Work instructions.
Give back all of the data exactly as written.

──────── Source records ────────

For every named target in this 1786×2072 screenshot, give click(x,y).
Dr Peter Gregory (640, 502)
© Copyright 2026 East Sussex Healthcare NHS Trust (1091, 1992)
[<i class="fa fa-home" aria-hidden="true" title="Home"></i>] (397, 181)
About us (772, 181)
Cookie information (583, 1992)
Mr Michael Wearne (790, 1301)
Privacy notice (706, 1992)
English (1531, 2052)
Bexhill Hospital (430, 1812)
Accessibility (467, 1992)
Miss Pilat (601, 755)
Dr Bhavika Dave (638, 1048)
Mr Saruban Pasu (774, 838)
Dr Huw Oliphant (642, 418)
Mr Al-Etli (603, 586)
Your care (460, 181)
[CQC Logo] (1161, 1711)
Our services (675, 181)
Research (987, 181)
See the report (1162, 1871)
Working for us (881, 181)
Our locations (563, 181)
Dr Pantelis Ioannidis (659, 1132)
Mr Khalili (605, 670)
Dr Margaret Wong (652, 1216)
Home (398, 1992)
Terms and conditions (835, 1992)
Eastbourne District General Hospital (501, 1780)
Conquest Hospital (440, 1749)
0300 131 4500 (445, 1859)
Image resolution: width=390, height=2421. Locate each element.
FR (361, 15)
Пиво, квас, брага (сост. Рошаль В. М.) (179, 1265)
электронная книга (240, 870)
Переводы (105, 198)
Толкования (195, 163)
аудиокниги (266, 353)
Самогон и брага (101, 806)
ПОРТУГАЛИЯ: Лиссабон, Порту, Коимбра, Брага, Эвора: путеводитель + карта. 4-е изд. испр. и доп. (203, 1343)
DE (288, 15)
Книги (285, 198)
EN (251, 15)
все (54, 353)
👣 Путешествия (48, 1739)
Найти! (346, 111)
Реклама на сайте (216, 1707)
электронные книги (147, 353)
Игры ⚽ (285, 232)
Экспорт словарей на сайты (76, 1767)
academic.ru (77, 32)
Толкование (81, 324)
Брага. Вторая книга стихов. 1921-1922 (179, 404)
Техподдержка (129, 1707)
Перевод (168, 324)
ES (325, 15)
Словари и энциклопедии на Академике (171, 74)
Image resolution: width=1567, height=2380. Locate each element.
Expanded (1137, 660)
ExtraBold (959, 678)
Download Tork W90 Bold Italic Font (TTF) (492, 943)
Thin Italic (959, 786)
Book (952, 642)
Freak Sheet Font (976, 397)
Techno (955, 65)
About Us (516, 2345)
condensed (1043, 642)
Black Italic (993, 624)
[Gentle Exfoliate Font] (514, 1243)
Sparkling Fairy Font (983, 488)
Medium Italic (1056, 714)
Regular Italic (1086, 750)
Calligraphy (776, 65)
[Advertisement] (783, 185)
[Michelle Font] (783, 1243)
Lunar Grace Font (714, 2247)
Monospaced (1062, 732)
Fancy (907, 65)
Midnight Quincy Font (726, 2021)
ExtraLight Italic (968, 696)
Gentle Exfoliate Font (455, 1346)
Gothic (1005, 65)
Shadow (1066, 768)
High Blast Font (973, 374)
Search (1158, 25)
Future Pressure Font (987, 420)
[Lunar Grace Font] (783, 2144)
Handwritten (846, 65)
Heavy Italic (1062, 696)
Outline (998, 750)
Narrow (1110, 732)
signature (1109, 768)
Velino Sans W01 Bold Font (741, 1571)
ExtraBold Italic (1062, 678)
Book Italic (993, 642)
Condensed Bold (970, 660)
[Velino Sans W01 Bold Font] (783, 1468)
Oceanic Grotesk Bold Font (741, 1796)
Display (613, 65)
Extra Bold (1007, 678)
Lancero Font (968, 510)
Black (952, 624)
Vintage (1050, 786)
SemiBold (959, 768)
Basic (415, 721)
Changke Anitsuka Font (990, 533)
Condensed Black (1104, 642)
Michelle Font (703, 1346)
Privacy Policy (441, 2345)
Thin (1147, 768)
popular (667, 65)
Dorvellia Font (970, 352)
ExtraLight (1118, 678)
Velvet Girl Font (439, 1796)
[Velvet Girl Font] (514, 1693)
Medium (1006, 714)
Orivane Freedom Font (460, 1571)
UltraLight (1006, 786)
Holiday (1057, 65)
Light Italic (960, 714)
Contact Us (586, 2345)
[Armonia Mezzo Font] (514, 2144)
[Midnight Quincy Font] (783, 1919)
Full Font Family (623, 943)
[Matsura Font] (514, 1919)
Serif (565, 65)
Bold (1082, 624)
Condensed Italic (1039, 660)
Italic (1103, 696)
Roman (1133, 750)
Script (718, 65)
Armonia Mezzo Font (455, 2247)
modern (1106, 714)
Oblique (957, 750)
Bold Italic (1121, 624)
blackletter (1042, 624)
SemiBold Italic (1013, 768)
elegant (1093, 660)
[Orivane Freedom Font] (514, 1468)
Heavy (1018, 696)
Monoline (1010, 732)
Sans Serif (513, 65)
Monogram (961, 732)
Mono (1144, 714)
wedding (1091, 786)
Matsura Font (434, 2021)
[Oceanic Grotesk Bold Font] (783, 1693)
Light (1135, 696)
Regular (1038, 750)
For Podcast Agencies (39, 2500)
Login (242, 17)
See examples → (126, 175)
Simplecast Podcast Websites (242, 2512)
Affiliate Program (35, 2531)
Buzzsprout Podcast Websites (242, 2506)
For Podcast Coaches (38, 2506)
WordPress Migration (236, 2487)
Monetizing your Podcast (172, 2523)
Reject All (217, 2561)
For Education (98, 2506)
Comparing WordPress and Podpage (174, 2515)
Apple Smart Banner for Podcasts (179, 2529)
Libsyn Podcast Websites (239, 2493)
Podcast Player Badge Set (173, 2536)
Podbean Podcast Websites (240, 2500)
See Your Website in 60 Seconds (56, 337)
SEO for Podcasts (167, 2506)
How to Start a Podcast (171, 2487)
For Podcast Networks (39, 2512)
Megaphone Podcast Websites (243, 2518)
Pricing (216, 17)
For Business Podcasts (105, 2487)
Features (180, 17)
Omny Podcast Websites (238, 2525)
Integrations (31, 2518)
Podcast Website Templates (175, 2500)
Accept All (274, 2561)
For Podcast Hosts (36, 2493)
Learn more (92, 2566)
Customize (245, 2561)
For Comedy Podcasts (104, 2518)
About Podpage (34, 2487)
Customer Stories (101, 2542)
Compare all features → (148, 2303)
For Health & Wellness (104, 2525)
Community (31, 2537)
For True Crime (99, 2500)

────────

Solved exercise.
For every named target in this 1786×2072 screenshot, give click(x,y).
Dr Peter Gregory (640, 502)
© Copyright 2026 East Sussex Healthcare NHS Trust (1091, 1992)
[<i class="fa fa-home" aria-hidden="true" title="Home"></i>] (397, 181)
About us (772, 181)
Cookie information (583, 1992)
Mr Michael Wearne (790, 1301)
Privacy notice (706, 1992)
English (1531, 2052)
Bexhill Hospital (430, 1812)
Accessibility (467, 1992)
Miss Pilat (601, 755)
Dr Bhavika Dave (638, 1048)
Mr Saruban Pasu (774, 838)
Dr Huw Oliphant (642, 418)
Mr Al-Etli (603, 586)
Your care (460, 181)
[CQC Logo] (1161, 1711)
Our services (675, 181)
Research (987, 181)
See the report (1162, 1871)
Working for us (881, 181)
Our locations (563, 181)
Dr Pantelis Ioannidis (659, 1132)
Mr Khalili (605, 670)
Dr Margaret Wong (652, 1216)
Home (398, 1992)
Terms and conditions (835, 1992)
Eastbourne District General Hospital (501, 1780)
Conquest Hospital (440, 1749)
0300 131 4500 (445, 1859)
Image resolution: width=390, height=2421. Locate each element.
FR (361, 15)
Пиво, квас, брага (сост. Рошаль В. М.) (179, 1265)
электронная книга (240, 870)
Переводы (105, 198)
Толкования (195, 163)
аудиокниги (266, 353)
Самогон и брага (101, 806)
ПОРТУГАЛИЯ: Лиссабон, Порту, Коимбра, Брага, Эвора: путеводитель + карта. 4-е изд. испр. и доп. (203, 1343)
DE (288, 15)
Книги (285, 198)
EN (251, 15)
все (54, 353)
👣 Путешествия (48, 1739)
Найти! (346, 111)
Реклама на сайте (216, 1707)
электронные книги (147, 353)
Игры ⚽ (285, 232)
Экспорт словарей на сайты (76, 1767)
academic.ru (77, 32)
Толкование (81, 324)
Брага. Вторая книга стихов. 1921-1922 (179, 404)
Техподдержка (129, 1707)
Перевод (168, 324)
ES (325, 15)
Словари и энциклопедии на Академике (171, 74)
Image resolution: width=1567, height=2380. Locate each element.
Expanded (1137, 660)
ExtraBold (959, 678)
Download Tork W90 Bold Italic Font (TTF) (492, 943)
Thin Italic (959, 786)
Book (952, 642)
Freak Sheet Font (976, 397)
Techno (955, 65)
About Us (516, 2345)
condensed (1043, 642)
Black Italic (993, 624)
[Gentle Exfoliate Font] (514, 1243)
Sparkling Fairy Font (983, 488)
Medium Italic (1056, 714)
Regular Italic (1086, 750)
Calligraphy (776, 65)
[Advertisement] (783, 185)
[Michelle Font] (783, 1243)
Lunar Grace Font (714, 2247)
Monospaced (1062, 732)
Fancy (907, 65)
Midnight Quincy Font (726, 2021)
ExtraLight Italic (968, 696)
Gentle Exfoliate Font (455, 1346)
Gothic (1005, 65)
Shadow (1066, 768)
High Blast Font (973, 374)
Search (1158, 25)
Future Pressure Font (987, 420)
[Lunar Grace Font] (783, 2144)
Handwritten (846, 65)
Heavy Italic (1062, 696)
Outline (998, 750)
Narrow (1110, 732)
signature (1109, 768)
Velino Sans W01 Bold Font (741, 1571)
ExtraBold Italic (1062, 678)
Book Italic (993, 642)
Condensed Bold (970, 660)
[Velino Sans W01 Bold Font] (783, 1468)
Oceanic Grotesk Bold Font (741, 1796)
Display (613, 65)
Extra Bold (1007, 678)
Lancero Font (968, 510)
Black (952, 624)
Vintage (1050, 786)
SemiBold (959, 768)
Basic (415, 721)
Changke Anitsuka Font (990, 533)
Condensed Black (1104, 642)
Michelle Font (703, 1346)
Privacy Policy (441, 2345)
Thin (1147, 768)
popular (667, 65)
Dorvellia Font (970, 352)
ExtraLight (1118, 678)
Velvet Girl Font (439, 1796)
[Velvet Girl Font] (514, 1693)
Medium (1006, 714)
Orivane Freedom Font (460, 1571)
UltraLight (1006, 786)
Holiday (1057, 65)
Light Italic (960, 714)
Contact Us (586, 2345)
[Armonia Mezzo Font] (514, 2144)
[Midnight Quincy Font] (783, 1919)
Full Font Family (623, 943)
[Matsura Font] (514, 1919)
Serif (565, 65)
Bold (1082, 624)
Condensed Italic (1039, 660)
Italic (1103, 696)
Roman (1133, 750)
Script (718, 65)
Armonia Mezzo Font (455, 2247)
modern (1106, 714)
Oblique (957, 750)
Bold Italic (1121, 624)
blackletter (1042, 624)
SemiBold Italic (1013, 768)
elegant (1093, 660)
[Orivane Freedom Font] (514, 1468)
Heavy (1018, 696)
Monoline (1010, 732)
Sans Serif (513, 65)
Monogram (961, 732)
Mono (1144, 714)
wedding (1091, 786)
Matsura Font (434, 2021)
[Oceanic Grotesk Bold Font] (783, 1693)
Light (1135, 696)
Regular (1038, 750)
For Podcast Agencies (39, 2500)
Login (242, 17)
See examples → (126, 175)
Simplecast Podcast Websites (242, 2512)
Affiliate Program (35, 2531)
Buzzsprout Podcast Websites (242, 2506)
For Podcast Coaches (38, 2506)
WordPress Migration (236, 2487)
Monetizing your Podcast (172, 2523)
Reject All (217, 2561)
For Education (98, 2506)
Comparing WordPress and Podpage (174, 2515)
Apple Smart Banner for Podcasts (179, 2529)
Libsyn Podcast Websites (239, 2493)
Podcast Player Badge Set (173, 2536)
Podbean Podcast Websites (240, 2500)
See Your Website in 60 Seconds (56, 337)
SEO for Podcasts (167, 2506)
How to Start a Podcast (171, 2487)
For Podcast Networks (39, 2512)
Megaphone Podcast Websites (243, 2518)
Pricing (216, 17)
For Business Podcasts (105, 2487)
Features (180, 17)
Omny Podcast Websites (238, 2525)
Integrations (31, 2518)
Podcast Website Templates (175, 2500)
Accept All (274, 2561)
For Podcast Hosts (36, 2493)
Learn more (92, 2566)
Customize (245, 2561)
For Comedy Podcasts (104, 2518)
About Podpage (34, 2487)
Customer Stories (101, 2542)
Compare all features → (148, 2303)
For Health & Wellness (104, 2525)
Community (31, 2537)
For True Crime (99, 2500)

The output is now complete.